彼と私と秘密の欠片



「あら、そうなの。もしかして、料理が得意なの?」


「はい……そこまで得意というほどじゃないですけど……」

でも、特技といえばそれぐらいしかないんだけど。


「じゃあオムライスも作れるの?」


「はい。一応は……」


郁子さんは何で聞いてくるんだろう。

……なんかちょっと嫌な予感がするし。


「そう。じゃあ、うちに来て作ってくれないかしら」

郁子さんが笑顔を作って言った。


「……へ?」

私はわけが分からすポカンとする。


……何か昨日もこういうことがあったような……


郁子さんは、ニコニコと笑顔を湛えたままだ。


「あ……あの?」

もしかしたら聞き間違いとか、私の勘違いかもしれない。郁子さんの様子を窺ってみる。


「私ね、あんまり料理が得意じゃなくて、作れる料理が偏ってるのよね。だから、コツとかも教えて欲しいんだけど……」

郁子さんはマイペースにそう言う。


「えっと……私がこれからおうちに伺うということですか?」


「ええ、勿論」

率直に聞くと、即答でそう返ってきた。


「もしかして、これから予定があるの?」


「い、いえ、ないですけど……」


「おうちの方が厳しいとか?」


「いえ、そういうわけでもないですけど……」


「じゃあいいでしょ? 別に気は遣わなくてもいいのよ。私が誘ってるんだから。ね?」

何だか強引な流れで誘われている。


ちょっと、断るに断れないんですけど……


だって、誠司さんのお母さんだよ!?

更に今、私は誠司さんと気まずい感じなのに……


「うん。

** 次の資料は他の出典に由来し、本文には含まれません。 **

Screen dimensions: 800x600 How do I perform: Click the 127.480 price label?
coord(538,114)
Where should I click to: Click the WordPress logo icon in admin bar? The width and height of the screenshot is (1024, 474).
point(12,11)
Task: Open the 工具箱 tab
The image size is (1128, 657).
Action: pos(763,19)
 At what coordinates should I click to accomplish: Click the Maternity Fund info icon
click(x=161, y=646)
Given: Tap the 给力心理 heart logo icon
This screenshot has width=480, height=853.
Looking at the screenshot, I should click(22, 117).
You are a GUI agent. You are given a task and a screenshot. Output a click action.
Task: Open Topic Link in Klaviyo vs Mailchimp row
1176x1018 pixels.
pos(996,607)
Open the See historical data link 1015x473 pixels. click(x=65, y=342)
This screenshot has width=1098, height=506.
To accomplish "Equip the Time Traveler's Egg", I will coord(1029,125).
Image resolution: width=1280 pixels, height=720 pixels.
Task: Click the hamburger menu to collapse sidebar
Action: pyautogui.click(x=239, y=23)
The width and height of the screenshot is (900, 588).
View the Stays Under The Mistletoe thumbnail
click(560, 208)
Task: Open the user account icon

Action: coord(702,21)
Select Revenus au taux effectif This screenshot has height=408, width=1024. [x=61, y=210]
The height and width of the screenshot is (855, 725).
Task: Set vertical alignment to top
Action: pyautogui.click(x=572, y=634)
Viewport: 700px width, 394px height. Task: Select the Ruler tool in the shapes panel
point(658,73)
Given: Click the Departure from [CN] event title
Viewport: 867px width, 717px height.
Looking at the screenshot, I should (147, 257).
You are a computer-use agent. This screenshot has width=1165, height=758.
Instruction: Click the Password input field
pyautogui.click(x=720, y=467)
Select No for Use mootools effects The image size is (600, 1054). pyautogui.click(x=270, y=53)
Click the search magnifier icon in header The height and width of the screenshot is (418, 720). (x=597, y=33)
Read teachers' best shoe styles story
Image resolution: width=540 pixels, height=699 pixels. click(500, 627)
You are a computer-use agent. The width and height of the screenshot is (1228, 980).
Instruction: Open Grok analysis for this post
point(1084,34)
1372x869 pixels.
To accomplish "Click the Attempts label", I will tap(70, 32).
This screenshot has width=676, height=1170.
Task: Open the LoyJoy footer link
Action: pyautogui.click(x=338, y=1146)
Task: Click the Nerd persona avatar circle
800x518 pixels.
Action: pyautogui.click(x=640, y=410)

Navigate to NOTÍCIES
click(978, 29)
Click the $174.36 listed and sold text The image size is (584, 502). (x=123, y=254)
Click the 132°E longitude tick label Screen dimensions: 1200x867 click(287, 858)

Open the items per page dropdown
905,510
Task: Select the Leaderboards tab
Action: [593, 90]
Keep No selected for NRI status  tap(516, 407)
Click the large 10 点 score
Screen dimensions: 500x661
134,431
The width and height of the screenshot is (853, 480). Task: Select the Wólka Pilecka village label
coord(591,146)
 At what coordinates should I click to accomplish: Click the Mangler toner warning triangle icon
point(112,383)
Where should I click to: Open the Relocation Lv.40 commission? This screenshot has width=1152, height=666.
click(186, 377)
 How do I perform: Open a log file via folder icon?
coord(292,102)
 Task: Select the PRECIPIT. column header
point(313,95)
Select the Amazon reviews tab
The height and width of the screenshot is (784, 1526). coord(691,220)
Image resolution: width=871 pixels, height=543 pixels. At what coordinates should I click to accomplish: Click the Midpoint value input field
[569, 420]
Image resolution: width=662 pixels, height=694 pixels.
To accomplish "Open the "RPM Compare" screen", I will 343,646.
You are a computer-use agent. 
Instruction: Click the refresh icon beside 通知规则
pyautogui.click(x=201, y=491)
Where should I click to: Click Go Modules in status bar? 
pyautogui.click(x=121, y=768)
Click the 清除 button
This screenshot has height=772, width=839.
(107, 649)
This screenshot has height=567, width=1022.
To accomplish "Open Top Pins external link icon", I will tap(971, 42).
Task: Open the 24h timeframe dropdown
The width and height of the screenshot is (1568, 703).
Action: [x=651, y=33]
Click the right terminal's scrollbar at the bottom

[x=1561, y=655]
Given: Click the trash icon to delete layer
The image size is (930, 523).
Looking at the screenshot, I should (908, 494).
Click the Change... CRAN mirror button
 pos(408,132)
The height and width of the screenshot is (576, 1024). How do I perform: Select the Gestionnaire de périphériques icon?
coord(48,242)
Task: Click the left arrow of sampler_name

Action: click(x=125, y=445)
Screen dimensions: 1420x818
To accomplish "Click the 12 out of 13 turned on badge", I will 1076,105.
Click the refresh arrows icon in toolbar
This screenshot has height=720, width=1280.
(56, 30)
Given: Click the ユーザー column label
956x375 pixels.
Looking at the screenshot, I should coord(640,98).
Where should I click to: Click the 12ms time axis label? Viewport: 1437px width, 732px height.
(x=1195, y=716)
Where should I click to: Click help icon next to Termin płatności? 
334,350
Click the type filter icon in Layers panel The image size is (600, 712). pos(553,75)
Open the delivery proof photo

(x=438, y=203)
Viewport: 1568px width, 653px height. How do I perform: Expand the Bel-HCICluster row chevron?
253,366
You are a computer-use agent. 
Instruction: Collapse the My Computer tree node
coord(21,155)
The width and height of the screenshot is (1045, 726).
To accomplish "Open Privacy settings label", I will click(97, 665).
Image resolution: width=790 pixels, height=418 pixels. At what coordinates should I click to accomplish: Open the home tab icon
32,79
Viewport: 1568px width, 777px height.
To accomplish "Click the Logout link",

じゃあ、そうと決まったら、早く買い物して帰らないとね」

郁子さんは張り切った様子で言った。


ええ!? 決まったの!? 一体どのタイミングで決まっちゃってんの!?


だけど、今更断ることも出来ずに、私は黙って郁子さんについていくことになった。



……ていうか。

慶太君がめちゃくちゃ嫌そうな顔で私を見てくるんですけど!


言っとくけど(実際には言えてないけど)私のせいじゃないからね!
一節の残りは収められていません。